It wasn’t until Frances climbed into the tank and pulled down the hatch that she wondered if sensory deprivation was safe during pregnancy. It must be, she decided—it was really just a dark, warm bath. She lay down, the weight of her body disappearing into the salt water’s buoyancy, and she wondered if her senses still existed if nothing was there to stimulate them. 
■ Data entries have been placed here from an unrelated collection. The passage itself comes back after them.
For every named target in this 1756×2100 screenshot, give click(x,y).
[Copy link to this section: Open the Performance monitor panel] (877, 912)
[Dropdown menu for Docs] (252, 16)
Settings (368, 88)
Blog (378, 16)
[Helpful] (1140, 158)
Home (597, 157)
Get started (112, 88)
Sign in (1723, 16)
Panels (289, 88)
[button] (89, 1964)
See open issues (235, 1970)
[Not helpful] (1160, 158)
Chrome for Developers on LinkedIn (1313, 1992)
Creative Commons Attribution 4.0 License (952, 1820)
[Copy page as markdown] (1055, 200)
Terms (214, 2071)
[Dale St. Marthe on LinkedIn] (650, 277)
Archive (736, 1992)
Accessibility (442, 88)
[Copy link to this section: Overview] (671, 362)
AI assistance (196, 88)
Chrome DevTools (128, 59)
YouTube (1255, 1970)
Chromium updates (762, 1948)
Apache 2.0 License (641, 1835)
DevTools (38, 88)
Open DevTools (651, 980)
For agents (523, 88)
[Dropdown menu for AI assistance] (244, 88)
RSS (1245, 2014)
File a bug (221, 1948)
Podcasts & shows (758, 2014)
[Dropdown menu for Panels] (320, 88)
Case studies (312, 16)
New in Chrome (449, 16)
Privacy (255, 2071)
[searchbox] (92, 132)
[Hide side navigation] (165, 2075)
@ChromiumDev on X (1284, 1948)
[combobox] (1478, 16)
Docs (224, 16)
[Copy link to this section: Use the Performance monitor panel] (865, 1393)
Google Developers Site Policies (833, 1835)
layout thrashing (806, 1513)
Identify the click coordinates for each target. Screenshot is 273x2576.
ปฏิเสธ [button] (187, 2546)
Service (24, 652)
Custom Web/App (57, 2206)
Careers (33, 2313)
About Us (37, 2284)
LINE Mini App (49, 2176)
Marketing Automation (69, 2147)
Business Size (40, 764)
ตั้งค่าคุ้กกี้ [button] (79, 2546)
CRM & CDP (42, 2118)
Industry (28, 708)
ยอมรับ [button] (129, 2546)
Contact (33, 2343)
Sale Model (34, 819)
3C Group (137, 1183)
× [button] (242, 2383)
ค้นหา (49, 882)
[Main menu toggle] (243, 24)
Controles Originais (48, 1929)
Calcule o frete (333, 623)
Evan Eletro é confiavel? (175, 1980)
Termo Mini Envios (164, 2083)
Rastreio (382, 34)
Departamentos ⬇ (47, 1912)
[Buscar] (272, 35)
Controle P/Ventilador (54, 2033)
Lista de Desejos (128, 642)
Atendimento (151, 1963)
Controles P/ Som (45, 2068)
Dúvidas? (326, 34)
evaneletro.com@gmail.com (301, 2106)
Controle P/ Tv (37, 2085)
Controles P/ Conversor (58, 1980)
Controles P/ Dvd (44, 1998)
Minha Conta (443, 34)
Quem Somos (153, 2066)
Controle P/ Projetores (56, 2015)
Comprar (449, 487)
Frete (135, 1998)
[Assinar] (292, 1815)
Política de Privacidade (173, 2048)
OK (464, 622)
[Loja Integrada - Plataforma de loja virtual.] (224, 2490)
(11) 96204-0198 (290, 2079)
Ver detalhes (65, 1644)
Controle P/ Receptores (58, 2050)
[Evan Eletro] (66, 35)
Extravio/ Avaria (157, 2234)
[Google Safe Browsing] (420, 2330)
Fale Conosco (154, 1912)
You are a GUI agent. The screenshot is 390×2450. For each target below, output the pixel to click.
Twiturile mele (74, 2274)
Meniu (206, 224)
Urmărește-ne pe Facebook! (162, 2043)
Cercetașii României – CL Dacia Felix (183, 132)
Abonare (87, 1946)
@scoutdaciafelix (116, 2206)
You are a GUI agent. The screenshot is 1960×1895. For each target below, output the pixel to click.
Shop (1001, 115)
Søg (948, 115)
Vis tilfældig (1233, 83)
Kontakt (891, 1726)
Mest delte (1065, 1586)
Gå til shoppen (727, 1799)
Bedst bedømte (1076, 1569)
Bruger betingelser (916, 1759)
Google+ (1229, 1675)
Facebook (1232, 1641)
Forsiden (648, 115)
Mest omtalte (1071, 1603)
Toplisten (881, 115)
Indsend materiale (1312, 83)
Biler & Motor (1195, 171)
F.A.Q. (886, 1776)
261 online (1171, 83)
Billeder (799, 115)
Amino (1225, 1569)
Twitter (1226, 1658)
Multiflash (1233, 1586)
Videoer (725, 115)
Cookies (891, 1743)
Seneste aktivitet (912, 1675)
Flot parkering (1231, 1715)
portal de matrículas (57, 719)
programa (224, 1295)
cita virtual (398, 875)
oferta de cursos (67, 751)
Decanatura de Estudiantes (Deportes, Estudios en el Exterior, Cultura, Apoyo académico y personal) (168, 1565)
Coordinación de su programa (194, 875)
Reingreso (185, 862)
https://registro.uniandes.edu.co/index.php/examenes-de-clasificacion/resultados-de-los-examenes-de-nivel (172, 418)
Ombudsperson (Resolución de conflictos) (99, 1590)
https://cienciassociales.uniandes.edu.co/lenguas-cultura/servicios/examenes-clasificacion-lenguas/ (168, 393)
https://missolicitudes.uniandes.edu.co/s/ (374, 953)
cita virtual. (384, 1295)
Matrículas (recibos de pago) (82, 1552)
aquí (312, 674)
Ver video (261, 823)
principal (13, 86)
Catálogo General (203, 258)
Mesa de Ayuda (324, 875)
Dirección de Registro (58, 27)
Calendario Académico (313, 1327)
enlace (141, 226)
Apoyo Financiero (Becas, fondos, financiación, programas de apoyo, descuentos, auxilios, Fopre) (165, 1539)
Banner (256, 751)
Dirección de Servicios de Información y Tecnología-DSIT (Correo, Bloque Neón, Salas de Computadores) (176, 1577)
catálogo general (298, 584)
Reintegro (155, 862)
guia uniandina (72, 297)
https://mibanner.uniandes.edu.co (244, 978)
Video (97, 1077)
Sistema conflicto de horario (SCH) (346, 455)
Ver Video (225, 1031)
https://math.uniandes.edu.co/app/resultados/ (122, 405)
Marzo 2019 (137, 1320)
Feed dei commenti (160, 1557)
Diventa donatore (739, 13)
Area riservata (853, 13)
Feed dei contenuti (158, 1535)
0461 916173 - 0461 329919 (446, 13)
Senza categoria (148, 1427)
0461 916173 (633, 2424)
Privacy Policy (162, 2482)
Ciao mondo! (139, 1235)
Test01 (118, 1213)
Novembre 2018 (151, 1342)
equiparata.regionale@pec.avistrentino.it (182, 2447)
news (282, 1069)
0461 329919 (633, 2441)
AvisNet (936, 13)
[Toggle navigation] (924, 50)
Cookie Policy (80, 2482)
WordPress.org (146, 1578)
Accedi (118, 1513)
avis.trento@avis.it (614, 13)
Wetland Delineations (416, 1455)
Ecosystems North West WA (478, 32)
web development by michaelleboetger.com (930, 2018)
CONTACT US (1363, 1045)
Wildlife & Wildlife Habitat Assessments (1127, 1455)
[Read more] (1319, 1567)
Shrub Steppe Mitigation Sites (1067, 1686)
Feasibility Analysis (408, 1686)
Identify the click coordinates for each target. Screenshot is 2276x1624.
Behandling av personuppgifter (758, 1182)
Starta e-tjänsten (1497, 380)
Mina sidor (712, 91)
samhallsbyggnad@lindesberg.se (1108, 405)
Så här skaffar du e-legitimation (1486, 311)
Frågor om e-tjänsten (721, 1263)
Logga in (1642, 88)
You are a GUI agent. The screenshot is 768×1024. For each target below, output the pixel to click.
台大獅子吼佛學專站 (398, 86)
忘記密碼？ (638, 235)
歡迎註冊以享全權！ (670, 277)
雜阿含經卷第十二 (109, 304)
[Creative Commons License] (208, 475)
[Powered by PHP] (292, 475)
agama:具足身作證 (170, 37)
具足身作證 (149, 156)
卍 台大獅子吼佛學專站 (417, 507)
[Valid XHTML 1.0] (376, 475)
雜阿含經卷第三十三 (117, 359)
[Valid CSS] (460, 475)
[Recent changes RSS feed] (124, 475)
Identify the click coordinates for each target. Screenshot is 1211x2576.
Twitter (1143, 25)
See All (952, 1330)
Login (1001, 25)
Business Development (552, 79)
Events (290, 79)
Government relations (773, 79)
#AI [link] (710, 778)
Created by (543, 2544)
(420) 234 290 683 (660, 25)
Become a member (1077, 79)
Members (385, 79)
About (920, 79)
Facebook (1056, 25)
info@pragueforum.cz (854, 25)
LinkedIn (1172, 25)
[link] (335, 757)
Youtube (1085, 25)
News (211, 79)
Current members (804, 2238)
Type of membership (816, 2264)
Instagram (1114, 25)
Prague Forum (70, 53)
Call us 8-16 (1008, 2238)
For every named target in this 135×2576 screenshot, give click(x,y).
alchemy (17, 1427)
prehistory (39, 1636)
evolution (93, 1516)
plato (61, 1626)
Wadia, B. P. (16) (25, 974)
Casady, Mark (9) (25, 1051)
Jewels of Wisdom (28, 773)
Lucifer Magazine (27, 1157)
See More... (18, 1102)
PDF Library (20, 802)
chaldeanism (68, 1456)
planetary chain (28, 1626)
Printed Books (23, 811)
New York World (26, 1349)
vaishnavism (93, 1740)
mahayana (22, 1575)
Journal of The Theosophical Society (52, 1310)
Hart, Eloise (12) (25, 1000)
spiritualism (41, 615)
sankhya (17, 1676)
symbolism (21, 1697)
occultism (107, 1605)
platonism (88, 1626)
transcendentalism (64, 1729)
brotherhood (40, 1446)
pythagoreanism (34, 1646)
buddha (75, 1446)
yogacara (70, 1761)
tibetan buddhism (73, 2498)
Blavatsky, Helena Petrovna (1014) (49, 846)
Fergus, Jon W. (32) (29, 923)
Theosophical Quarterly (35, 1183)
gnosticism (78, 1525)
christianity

Yes, she thought. Once she’d turned off the glowing purple light, she could see the dark, hear the silence. The water was as warm as her nearly nude body, which diminished the concrete boundary of where one ended and the other began, and she thought about how, right now they weren’t yet tethered together. The umbilical cord, the placenta wouldn’t grow, wouldn’t bridge the border between them for a few more weeks, if she let it get that far. 

It wasn’t just her body that floated—two gut feelings rose to the surface of her consciousness then, too. She could not abide by the both of them. Would it feel like a choice, when one prevailed? She rested in this white, futuristic tomb hoping it would feel more inevitable than that—fate or righteousness. Either one would do.

When Frances’s hour was up, she dressed and walked into the reception area, which contained white furniture against white walls.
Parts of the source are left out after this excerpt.